Saṃsāra: The word literally means “wandering through, flowing on”, in the sense of “aimless and directionless wandering”. The concept of saṃsāra is closely associated with the belief that the person continues to be born and reborn in various realms and forms [Wikipedia]. This is our condition, wandering aimlessly in search of comfort and fleeing discomfort, never reaching any resting place except temporarily. 

It’s our actions and words that make our world, not how we feel about a particular person or group of people. In the end, only kind intentions and the words and actions that come from them are beneficial.

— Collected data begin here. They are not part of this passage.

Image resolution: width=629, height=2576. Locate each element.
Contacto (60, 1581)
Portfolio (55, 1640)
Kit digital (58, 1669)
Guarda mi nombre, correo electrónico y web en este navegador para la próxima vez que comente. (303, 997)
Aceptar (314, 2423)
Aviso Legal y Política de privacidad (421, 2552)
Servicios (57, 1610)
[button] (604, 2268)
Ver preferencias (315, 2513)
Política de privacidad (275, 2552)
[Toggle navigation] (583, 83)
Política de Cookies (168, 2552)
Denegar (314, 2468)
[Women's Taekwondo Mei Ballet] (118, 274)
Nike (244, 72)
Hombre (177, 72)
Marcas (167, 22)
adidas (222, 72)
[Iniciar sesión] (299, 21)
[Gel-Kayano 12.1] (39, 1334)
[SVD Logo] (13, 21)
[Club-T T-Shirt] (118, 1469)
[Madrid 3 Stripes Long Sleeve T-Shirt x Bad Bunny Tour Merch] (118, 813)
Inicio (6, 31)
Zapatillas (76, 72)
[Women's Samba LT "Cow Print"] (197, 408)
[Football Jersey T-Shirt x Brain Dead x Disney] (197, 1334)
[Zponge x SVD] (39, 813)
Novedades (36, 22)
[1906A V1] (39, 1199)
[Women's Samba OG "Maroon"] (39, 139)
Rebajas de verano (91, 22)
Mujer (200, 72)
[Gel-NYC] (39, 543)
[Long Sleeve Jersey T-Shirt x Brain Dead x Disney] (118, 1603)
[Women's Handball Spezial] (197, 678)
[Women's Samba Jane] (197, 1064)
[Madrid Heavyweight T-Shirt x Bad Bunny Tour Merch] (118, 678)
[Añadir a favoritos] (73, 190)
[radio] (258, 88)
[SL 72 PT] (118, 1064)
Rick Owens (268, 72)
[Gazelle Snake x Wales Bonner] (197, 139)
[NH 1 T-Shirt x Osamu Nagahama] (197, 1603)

So when we are tempted to righteous indignation, to denigrating or dismissing others, we would do well to pause and consider: How would words spoken in anger, even (or especially) righteous anger, be received? Would they bring about healing or hurting? Would they persuade others to our position or harden their opposition? Are we able to bring enough awareness to our speech to avoid divisiveness?

About lynnjkelly

Australian/American. Practicing Buddhist.
This entry was posted in Causes and results, Friendships, Precepts, Speech, The 8-fold path. Bookmark the permalink.

5 Responses to Divisive or harmonious speech?

  1. Dev Avtar Kaur says:

    Thank you for your posts Lynn. I appreciate your ability to present deep truths in a practical way. I agree with your response to Eileen’s post but here’s my question. When does neutrality become complacency? Perhaps youve already covered this topic on an earlier post and if so, feel free to direct me there. Thank you. D

    • lynnjkelly says:

      Hello Dev,
      You pose a reasonable question, and it makes me think I haven’t been clear. I’m not advocating either neutrality or complacency. These are both negative terms in my mind. If we want a deeper understanding and greater peace of mind, we have to see things from a broader, less personal point of view. Every time we think, “She’s right and she’s wrong”, we are satisfying our ego need to sit in judgment, without looking closely. What we perceive as reasonable and unreasonable we take as absolutes, but people are more complicated than that. Can we have compassion for people who hold views that we consider harmful? Or are they outside the scope of our compassion?
      Equanimity is keeping our balance while maintaining contact with everything that’s going on in a particular moment. Indifference is simply turning away and is a form of aversion. My main appeal is that we not lose our balance through getting entangled in unwinnable battles. We look for opportunities to influence processes and then take them. Hollaring into the void of social media only serves to tip us off kilter.

      Hoping this helps,
      Lynn

  2. lynnjkelly says:

    Hello Eilene,
    Good for you, working on your responses to “hateful comments”, and, you and I both know that wishing they would just stop is a dead-end for our growth. Getting upset doesn’t affect the trolls, but it can make us sick. They’ll stop when they stop, regardless of our wishes. What can we do? For one thing, we can stop giving them our precious time. We can reclaim our headspace by ignoring them (not reading them, absenting ourselves from whatever media is unhelpful) and replacing those inputs with wholesome ones. We create our world, one action at a time; it’s up to us to re-design our days as needed to remove harmful influences and stay in contact with wholesome environments and people, as much as possible. Keep on keepin’ on!
    Metta,
    Lynn

  3. Eilene Lyon says:

    I am continually working toward being understanding of everyone and less judgmental. But, I really wish the hateful and ignorant comments I see on social media would just go away.